Art. 2º A Comissão Regional terá, no mínimo, a seguinte composição:
I – 1 (um) desembargador indicado pelo Tribunal respectivo, que a presidirá;
II – 4 (quatro) magistrados escolhidos pelo Tribunal a partir de lista de inscritos aberta a todos os interessados.
Art. 3º Cada Tribunal regulamentará as atividades da sua Comissão Regional, observando-se, no que couber, o fluxo previsto no Anexo I desta Resolução.
Parágrafo único. Os Tribunais proporcionarão aos seus membros condições adequadas para o desempenho satisfatório das suas atribuições, garantindo-se a designação de equipe de apoio em número proporcional à demanda.

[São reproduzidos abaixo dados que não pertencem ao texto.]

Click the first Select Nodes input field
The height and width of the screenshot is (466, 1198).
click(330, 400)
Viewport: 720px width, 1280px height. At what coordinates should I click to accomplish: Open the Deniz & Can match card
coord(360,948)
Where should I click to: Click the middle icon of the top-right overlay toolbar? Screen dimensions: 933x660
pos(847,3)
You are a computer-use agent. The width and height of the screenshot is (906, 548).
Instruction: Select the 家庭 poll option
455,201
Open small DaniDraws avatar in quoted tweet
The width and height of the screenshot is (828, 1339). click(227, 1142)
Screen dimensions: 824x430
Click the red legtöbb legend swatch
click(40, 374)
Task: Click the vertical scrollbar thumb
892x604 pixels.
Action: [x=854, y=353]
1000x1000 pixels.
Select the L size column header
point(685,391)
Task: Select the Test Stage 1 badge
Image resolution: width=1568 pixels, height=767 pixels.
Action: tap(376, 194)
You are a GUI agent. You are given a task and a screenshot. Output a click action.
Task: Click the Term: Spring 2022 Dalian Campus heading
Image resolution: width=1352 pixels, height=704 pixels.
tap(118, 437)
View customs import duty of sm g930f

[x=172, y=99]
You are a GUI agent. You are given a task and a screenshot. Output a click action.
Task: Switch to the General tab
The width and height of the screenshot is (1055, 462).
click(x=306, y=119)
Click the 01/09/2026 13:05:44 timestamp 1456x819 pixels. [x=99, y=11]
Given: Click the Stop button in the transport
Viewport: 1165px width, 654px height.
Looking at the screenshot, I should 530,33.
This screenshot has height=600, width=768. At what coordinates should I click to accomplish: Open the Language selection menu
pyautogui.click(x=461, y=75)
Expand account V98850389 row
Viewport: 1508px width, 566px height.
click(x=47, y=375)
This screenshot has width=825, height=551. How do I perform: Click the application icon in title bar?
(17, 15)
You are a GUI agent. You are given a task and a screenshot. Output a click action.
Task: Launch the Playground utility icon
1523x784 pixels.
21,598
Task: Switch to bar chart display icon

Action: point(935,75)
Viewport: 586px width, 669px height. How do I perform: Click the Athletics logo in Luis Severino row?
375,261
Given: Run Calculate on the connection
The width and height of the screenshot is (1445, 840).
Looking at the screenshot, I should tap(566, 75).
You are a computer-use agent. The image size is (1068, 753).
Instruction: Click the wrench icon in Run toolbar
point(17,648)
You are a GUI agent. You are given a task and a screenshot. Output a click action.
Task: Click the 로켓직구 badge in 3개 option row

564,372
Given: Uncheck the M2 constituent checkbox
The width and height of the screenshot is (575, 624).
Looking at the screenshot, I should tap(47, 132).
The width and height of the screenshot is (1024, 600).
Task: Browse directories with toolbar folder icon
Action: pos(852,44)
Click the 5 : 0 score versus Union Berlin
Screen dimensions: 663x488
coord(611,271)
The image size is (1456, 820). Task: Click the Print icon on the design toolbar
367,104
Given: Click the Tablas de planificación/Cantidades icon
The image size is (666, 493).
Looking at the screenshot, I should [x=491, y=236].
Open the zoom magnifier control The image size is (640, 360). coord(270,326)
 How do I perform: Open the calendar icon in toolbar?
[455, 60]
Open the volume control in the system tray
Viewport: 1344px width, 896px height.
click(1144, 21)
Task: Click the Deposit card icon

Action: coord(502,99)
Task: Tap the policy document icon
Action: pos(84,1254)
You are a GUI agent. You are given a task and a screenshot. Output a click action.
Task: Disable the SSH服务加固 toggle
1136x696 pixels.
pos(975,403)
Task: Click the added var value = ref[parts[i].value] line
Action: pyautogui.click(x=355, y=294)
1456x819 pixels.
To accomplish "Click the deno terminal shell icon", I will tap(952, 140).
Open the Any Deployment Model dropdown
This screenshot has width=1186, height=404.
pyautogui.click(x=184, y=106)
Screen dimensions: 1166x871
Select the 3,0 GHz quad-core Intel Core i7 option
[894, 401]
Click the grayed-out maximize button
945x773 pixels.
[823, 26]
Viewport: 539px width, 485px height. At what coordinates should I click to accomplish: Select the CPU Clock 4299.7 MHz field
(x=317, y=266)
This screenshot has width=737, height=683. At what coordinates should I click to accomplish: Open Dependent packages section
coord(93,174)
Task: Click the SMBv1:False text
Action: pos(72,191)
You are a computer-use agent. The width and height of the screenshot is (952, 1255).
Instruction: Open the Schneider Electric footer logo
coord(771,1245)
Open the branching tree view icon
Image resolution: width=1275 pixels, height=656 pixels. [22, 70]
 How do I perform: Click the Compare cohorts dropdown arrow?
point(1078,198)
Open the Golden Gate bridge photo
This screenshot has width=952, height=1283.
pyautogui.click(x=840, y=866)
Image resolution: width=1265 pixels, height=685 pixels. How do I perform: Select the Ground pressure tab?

Art. 4ºA atuação da Comissão Regional será determinada por decisão proferida pelo juiz da causa, que fará a remessa dos autos para a estrutura administrativa de apoio à Comissão, sem prejuízo da ciência do conflito pelas comissões regionais por mera comunicação de qualquer uma das partes ou eventuais interessados.
Art. 5ºA atuação da Comissão Regional deverá observar os princípios da mediação e conciliação, a exemplo da independência, da imparcialidade, da autonomia da vontade, da oralidade, da celeridade, da informalidade e da decisão informada.
Parágrafo único. São consideradas boas práticas para mediação e conciliação de conflitos fundiários o cadastramento dos ocupantes, a identificação do perfil socioeconômico das pessoas afetadas e a divulgação, por meio de placas ou cartazes, de que a área em análise é objeto de ação judicial.
Art. 6º A atuação da Comissão Regional deverá observar a razoável duração do processo, envidando-se esforços para obter a resolução pacífica da controvérsia no prazo de 90 (noventa) dias, admitida prorrogação.
Parágrafo único. Enquanto perdurar a atuação da Comissão Regional, os respectivos processos judiciais não serão computados nas metas de nivelamento do Conselho Nacional de Justiça.
Art. 7º Quando necessário, partes, advogados e os representantes dos ocupantes deverão ser cientificados da realização reuniões e/ou audiências da Comissão Regional, por qualquer dos meios admitidos pela lei.
Art. 8ºA Comissão Regional participará da mediação e conciliação dos conflitos, devendo realizar visitas técnicas, propor planos de ação para a sua resolução, para o cumprimento pacífico das ordens de desocupação ou medidas alternativas à remoção das famílias.
CAPÍTULO II
DA VISITA TÉCNICA NAS ÁREAS OBJETO DE CONFLITOS FUNDIÁRIOS COLETIVOS
Art. 9º A visita técnica na área objeto de conflito fundiário coletivo, que não se confunde com a inspeção judicial prevista nos arts. 440 e 481 do Código de Processo Civil, é medida que decorre do comando do art. 126, parágrafo único, da Constituição Federal e atende à exigência do art. 2º, § 4º, da Lei Federal n. 14.216/2021, além de se consubstanciar em ato que amplia a cognição da causa pelo Juiz, possibilita melhor tratamento do conflito e favorece a criação de ambiente para conciliação ou mediação.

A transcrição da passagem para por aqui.